[Dataset excerpts]
»»
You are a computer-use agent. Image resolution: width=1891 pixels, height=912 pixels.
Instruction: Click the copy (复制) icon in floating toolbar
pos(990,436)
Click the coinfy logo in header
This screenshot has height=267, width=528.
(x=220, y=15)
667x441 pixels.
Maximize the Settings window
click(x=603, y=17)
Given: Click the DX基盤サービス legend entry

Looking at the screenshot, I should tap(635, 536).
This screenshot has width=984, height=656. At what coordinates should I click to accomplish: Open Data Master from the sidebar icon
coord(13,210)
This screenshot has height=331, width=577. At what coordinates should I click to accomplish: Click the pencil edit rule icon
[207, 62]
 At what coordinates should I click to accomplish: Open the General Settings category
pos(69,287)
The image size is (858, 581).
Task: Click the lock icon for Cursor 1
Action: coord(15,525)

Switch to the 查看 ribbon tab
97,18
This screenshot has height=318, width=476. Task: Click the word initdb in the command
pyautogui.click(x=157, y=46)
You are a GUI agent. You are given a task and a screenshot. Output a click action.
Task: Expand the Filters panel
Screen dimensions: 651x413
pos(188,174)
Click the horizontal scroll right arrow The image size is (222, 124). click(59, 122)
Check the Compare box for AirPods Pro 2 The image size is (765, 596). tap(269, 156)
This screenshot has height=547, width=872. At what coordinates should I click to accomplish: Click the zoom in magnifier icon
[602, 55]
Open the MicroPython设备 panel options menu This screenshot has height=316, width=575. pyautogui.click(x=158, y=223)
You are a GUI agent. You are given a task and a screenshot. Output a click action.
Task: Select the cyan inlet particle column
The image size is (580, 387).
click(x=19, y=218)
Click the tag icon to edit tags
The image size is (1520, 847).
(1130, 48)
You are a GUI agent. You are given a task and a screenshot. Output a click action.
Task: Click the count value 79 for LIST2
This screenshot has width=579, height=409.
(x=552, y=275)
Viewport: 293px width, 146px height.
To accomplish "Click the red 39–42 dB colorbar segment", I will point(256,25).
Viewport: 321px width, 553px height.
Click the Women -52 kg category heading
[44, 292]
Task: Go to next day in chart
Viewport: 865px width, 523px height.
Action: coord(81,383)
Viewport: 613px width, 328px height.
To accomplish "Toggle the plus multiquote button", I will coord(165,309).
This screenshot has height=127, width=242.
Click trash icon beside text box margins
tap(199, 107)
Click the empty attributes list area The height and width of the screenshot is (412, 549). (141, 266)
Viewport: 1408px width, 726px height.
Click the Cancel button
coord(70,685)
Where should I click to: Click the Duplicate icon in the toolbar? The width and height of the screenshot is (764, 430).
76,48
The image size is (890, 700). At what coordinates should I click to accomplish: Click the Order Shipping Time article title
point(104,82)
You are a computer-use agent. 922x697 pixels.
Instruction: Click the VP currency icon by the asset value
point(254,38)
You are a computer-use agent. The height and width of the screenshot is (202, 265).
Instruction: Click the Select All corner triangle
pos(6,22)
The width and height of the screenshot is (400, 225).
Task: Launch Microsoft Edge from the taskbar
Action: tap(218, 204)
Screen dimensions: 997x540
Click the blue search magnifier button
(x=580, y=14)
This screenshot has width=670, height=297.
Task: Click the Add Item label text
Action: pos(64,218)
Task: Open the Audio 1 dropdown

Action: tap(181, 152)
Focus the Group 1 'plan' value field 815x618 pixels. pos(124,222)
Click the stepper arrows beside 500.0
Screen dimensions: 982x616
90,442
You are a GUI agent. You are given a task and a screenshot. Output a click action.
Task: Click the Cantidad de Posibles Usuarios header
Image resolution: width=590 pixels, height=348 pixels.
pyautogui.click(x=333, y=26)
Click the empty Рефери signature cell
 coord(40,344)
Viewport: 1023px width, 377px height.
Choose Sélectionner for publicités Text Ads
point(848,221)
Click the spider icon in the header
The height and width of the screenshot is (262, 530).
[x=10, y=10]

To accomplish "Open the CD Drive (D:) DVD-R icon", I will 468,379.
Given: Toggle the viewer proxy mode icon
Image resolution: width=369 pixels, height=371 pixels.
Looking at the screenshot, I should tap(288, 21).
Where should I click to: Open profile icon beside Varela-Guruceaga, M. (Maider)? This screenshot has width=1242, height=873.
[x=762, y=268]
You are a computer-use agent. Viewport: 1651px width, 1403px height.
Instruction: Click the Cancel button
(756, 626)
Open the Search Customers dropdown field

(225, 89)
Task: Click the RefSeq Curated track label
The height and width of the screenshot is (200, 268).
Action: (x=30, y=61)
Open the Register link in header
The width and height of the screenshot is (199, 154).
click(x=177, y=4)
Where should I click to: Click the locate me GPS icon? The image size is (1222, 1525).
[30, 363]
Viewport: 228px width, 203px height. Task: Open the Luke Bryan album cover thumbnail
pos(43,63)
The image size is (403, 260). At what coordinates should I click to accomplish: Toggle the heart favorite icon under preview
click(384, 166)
««
→ WHAT YOU ARE ASKED TO DO
Could you please retype the lines from the start of the data through the line with "Check the Compare", both included, and nothing else?

→ FINAL ANSWER
You are a computer-use agent. Image resolution: width=1891 pixels, height=912 pixels.
Instruction: Click the copy (复制) icon in floating toolbar
pos(990,436)
Click the coinfy logo in header
This screenshot has height=267, width=528.
(x=220, y=15)
667x441 pixels.
Maximize the Settings window
click(x=603, y=17)
Given: Click the DX基盤サービス legend entry

Looking at the screenshot, I should tap(635, 536).
This screenshot has width=984, height=656. At what coordinates should I click to accomplish: Open Data Master from the sidebar icon
coord(13,210)
This screenshot has height=331, width=577. At what coordinates should I click to accomplish: Click the pencil edit rule icon
[207, 62]
 At what coordinates should I click to accomplish: Open the General Settings category
pos(69,287)
The image size is (858, 581).
Task: Click the lock icon for Cursor 1
Action: coord(15,525)

Switch to the 查看 ribbon tab
97,18
This screenshot has height=318, width=476. Task: Click the word initdb in the command
pyautogui.click(x=157, y=46)
You are a GUI agent. You are given a task and a screenshot. Output a click action.
Task: Expand the Filters panel
Screen dimensions: 651x413
pos(188,174)
Click the horizontal scroll right arrow The image size is (222, 124). click(59, 122)
Check the Compare box for AirPods Pro 2 The image size is (765, 596). tap(269, 156)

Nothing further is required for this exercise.